Enfin, une autre étude (103) s’intéresse à une nouvelle méthode de transplantation cellulaire en utilisant une membrane amniotique pour les cellules souches du ligament alvéolo-dentaire. Les essais ont été menés sur des rats sur lesquels ont été créés des défauts parodontaux au niveau des molaires maxillaires. Les résultats montrent une amélioration de la régénération parodontale évaluée par tomodensitométrie et histologie. Les cellules souches se sont différenciées en cellules adipeuses, ostéoblastes et chondrocytes. Au niveau histologique, est observé un os nouvellement formé ainsi qu’une fine couche de néo-cément au niveau des zones de furcation alors que dans les groupes témoins (membrane amniotique seule) sont observés des fibroblastes, du collagène et vaisseaux sanguins. Il est également observé une insertion des fibres de collagène perpendiculaire à la surface radiculaire semblables à des fibres de Sharpey.

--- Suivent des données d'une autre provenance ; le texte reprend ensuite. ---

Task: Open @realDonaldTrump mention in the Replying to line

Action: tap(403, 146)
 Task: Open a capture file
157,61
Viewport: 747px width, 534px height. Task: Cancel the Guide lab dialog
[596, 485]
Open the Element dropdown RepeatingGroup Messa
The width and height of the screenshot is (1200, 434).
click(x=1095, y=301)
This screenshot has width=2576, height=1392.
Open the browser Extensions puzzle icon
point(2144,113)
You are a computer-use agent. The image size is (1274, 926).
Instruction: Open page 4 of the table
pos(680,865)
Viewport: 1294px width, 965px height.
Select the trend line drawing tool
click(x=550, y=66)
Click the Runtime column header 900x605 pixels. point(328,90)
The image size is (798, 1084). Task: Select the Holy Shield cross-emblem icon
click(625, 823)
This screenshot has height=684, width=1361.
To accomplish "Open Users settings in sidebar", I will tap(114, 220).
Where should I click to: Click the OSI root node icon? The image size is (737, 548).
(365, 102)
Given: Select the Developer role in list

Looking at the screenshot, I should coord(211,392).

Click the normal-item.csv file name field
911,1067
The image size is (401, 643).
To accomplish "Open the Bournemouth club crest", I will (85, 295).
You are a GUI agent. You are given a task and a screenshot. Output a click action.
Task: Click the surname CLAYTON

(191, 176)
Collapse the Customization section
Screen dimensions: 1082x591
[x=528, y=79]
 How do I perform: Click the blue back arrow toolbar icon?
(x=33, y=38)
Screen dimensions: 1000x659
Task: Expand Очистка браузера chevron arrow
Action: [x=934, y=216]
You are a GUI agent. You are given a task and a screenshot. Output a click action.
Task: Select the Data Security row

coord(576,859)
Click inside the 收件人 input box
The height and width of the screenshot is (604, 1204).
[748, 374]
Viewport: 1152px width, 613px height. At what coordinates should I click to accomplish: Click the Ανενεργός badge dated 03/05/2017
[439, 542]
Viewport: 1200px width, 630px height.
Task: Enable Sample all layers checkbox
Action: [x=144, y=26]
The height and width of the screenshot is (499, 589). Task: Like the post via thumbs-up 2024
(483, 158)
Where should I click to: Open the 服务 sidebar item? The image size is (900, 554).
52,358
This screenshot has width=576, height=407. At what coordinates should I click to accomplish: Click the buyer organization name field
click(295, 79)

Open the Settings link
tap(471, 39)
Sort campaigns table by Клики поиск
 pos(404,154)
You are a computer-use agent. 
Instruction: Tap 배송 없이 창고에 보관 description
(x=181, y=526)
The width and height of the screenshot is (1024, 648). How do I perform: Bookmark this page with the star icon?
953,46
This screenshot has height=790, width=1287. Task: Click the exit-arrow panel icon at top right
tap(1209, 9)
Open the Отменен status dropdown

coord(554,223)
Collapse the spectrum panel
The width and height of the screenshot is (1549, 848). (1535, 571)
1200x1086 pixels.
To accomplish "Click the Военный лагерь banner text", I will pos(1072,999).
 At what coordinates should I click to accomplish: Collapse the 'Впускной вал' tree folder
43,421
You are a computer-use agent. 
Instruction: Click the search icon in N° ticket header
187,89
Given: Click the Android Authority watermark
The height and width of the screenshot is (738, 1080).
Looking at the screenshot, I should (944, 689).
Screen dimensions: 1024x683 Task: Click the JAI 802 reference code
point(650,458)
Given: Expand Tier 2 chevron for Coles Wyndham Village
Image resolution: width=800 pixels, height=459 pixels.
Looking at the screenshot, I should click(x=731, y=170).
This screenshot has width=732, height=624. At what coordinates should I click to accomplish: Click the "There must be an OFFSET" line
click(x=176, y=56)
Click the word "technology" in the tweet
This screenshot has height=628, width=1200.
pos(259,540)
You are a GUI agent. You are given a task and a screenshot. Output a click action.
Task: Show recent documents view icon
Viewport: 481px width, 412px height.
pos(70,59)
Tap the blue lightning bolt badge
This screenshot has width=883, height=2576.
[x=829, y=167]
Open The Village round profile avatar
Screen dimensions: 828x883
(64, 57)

Une revue systématique des études animales sur l’utilisation des cellules souches du ligament parodontal pour la régénération parodontale a été réalisée en 2015 (104). Les mesures de résultats comprenaient de nouveaux os, un nouveau cément et une nouvelle formation de tissu conjonctif. Dans 70,5% des résultats, des améliorations statistiquement significatives de ces mesures ont été enregistrées. Ces résultats sont remarquables en ce sens qu'ils indiquent que, quel que soit le type de défaut et le modèle animal utilisé, on peut s'attendre à ce que l'implantation de cellules souches du ligament parodontal aboutisse à un résultat bénéfique pour la régénération parodontale.

III.4.2.3. Etudes humaines : résultats histologiques et cliniques

Une étude humaine (105) avec suivi d’un an a été réalisée en utilisant des cellules souches du ligament parodontal autologues en application directe avec une éponge de gélatine biodégradable (Abdgel®) qui constitue la matrice tridimensionelle et des fragments de

cément radiculaire qui constituent les molécules de signalisation. Cette technique a donné des résultats cliniques concluants avec un gain d’attache clinique, une diminution de la profondeur de poche, un comblement osseux statistiquement significatifs.

Il faut noter que l’utilisation des cellules souches du ligament alvéolo-dentaire est limitée puisqu’elle implique une extraction dentaire. Une étude (106) s’intéresse donc aux capacités de régénération des cellules souches mésenchymateuses du cordon ombilical. Les cellules souches du ligament et du cordon ombilical ont été récoltées puis combinées à un matériau de comblement osseux alloplastique (phosphate tricalcique) qui constitue la matrice ; elles ont ensuite été testées sur des rats.

Les résultats ont montré que les cellules souches du ligament parodontal avaient un potentiel de différenciation plus élevé, les cellules souches du cordon ombilical ont montré des capacités de sécrétion de matrice extra-cellulaire et capacités anti- inflammatoires supérieures, il n’y a pas de différence significative en termes de régénération des tissus parodontaux. En conclusion les cellules souches du cordon ombilical ont généré des effets similaires par rapport aux cellules souches du ligament parodontal sur la régénération tissulaire, elles pourraient donc être utilisées comme nouvelles ressources pour la thérapie cellulaire.

Conclusion

Une revue systématique récente (novembre 2017) confirme que la délivrance in situ de médiateurs biologiques et/ou de cellules souches ou cellules différenciées a montré une efficacité in vivo prometteuse. (107)

Les facteurs de croissance et les cellules souches sont donc l’avenir de l’ingénierie tissulaire, cependant leur utilisation doit être contrôlée et vérifiée en effet la formation de cellules tumorales est une des complications cliniques à éviter absolument.